A report by UNCTAD and the UN’s World Tourism Organization (UNWTO) states, international tourism arrivals are likely to stagnate in 2021, with select Western markets being the exception. The COVID-19 related disruption is likely to cause up to $2.4 trillion in losses; the sector is expected to rebound only in 2023.
COVID-19 vaccination and certificates are key to restoring confidence in the tourism industry, a lifeline for many countries, especially small island nations that rely heavily on it to provide jobs.
According to the report by UNCTAD and the UN’s World Tourism Organization (UNWTO), in 2020, international arrivals plunged by 73% from pre-pandemic levels in 2019, causing an estimated losses of $2.4 trillion in tourism and related sectors,
“The outlook for this year doesn’t look much better,” said Ralf Peters of UNCTAD’s trade analysis branch. “The first three months were again bad, there was not much travelling happening. There is an expectation of a certain recovery in the second half of the year, at least for North America and Europe to a certain extent”.

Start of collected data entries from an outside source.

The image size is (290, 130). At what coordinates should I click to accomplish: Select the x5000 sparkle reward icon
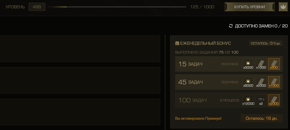point(248,82)
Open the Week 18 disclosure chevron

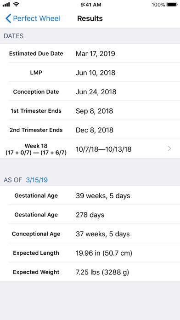pos(169,149)
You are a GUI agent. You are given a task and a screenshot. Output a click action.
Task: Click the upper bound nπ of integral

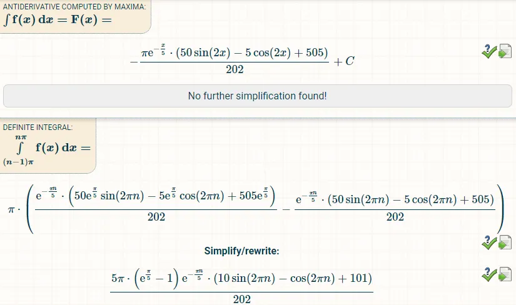click(21, 138)
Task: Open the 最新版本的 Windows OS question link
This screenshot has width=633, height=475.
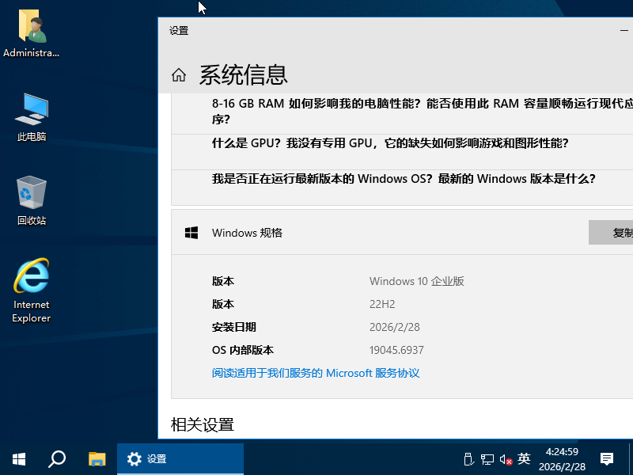Action: click(x=404, y=179)
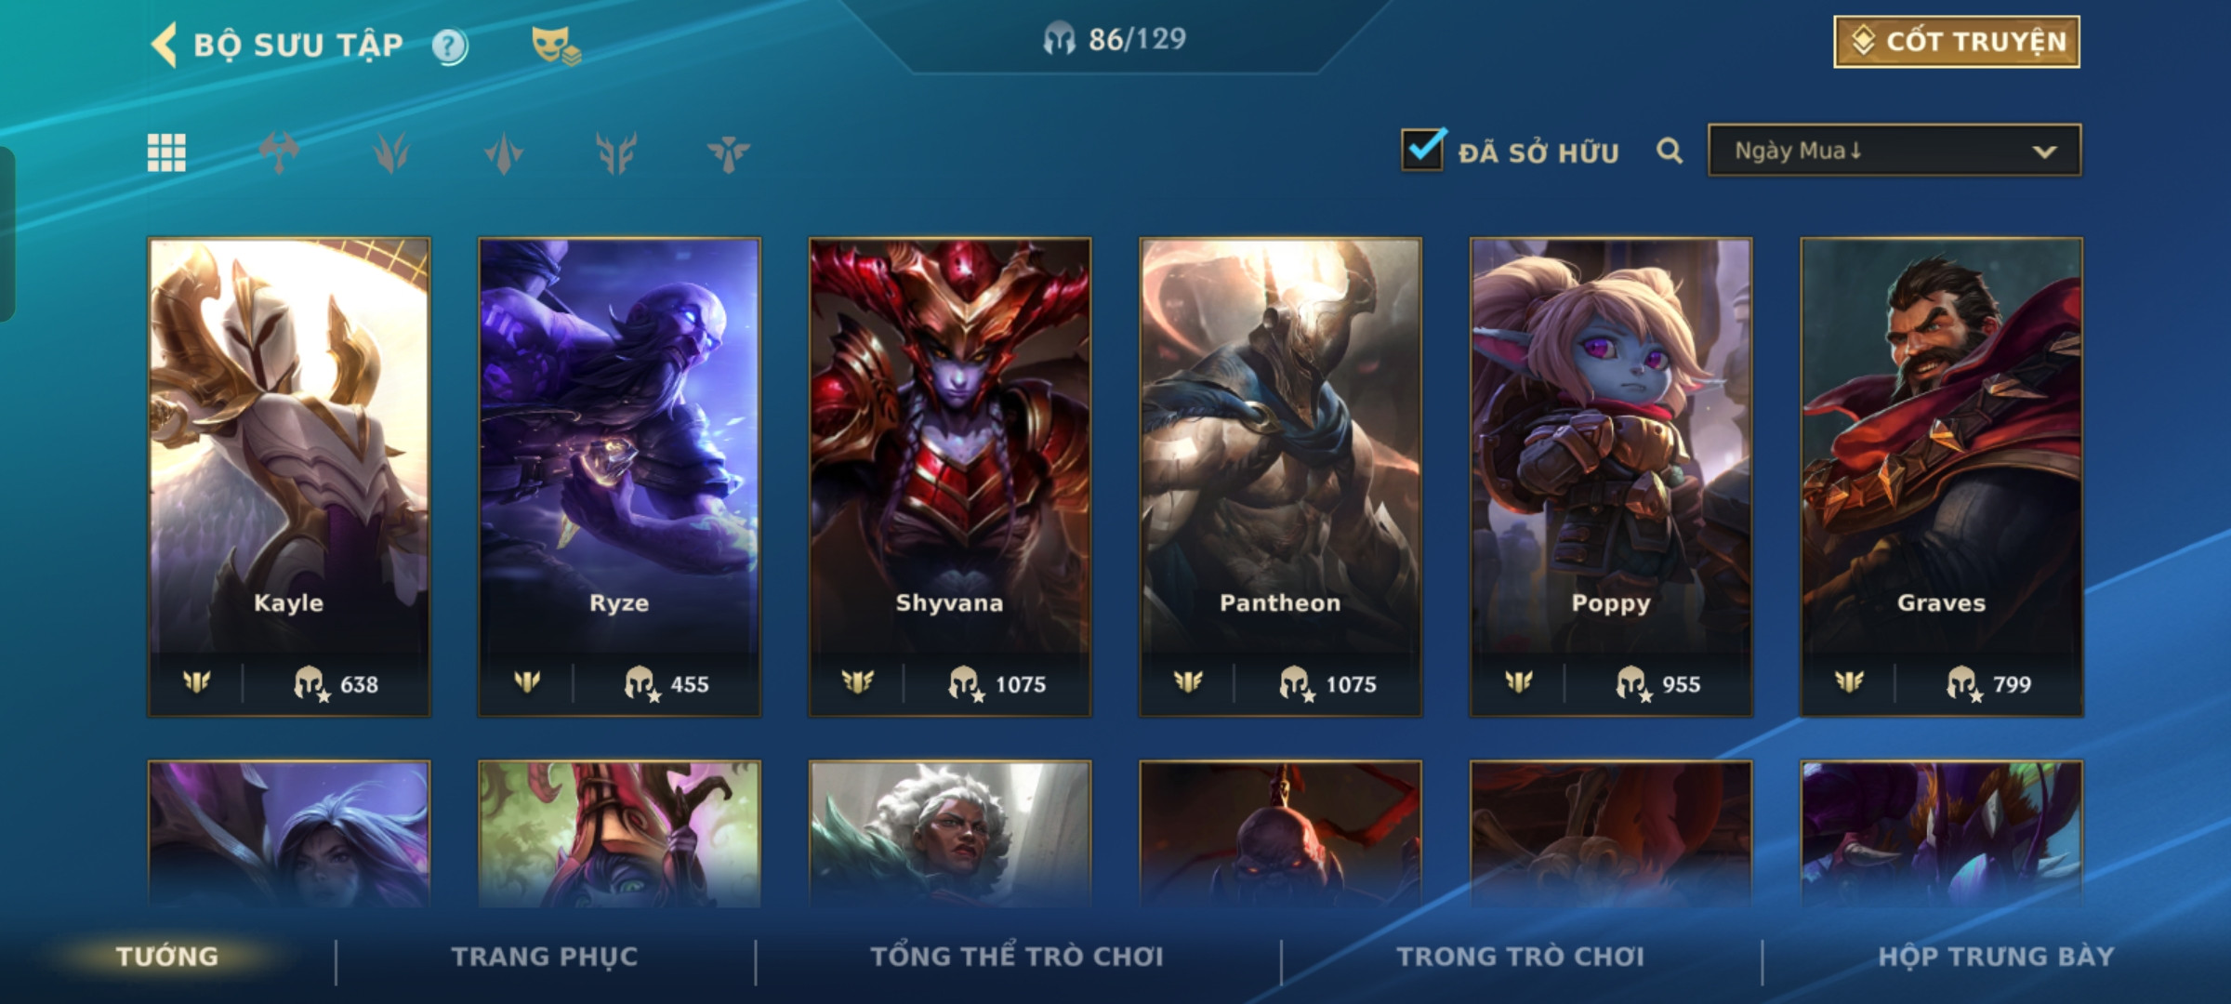The image size is (2231, 1004).
Task: Open the Tổng Thể Trò Chơi tab
Action: coord(1017,957)
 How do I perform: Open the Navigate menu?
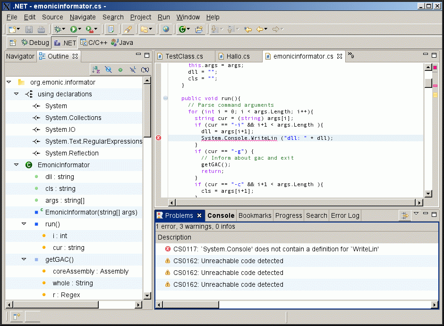click(x=83, y=17)
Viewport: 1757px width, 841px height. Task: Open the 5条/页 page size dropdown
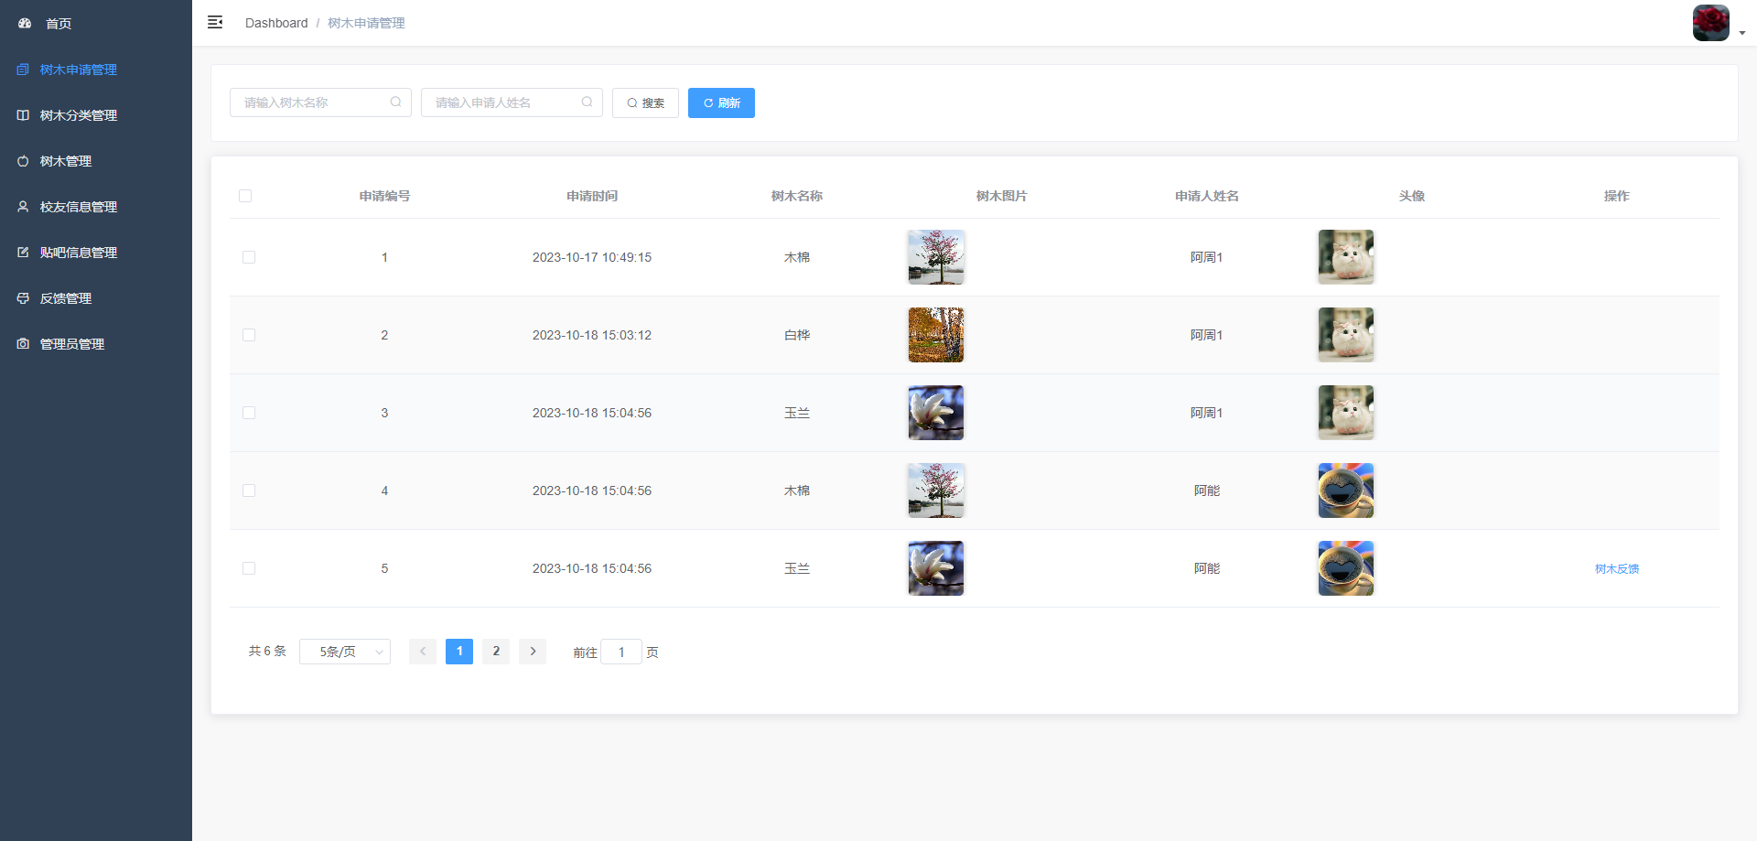point(345,652)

The report sets out three scenarios for 2021, showing international tourism arrivals forecast to drop by between 63% and 75% from pre-pandemic levels, resulting in losses of between $1.7 trillion and $2.4 trillion.
“In international tourism we are at levels of 30 years ago, so basically we are in the ‘80s … Many livelihoods are really at threat,” said Zoritsa Urosevic, Geneva representative of the Madrid-based UNWTO while adding, “What we are looking at in the long run is…meeting the 2019 numbers after 2023”.
According to Sandra Carvao, UNWTO’s chief of market intelligence, it would be a “very diverse recovery”, varying by region and by country.
The European Union’s digital COVID-19 certificate, which is scheduled to come into force on Thursday, represents the only regional harmonisation to date, said Carvao.
In reference to travel corridors, she said: “We see for example Asia-Pacific is still one of the most closed regions in the world at this moment – most of the borders in the countries are either totally closed or with significant restrictions.”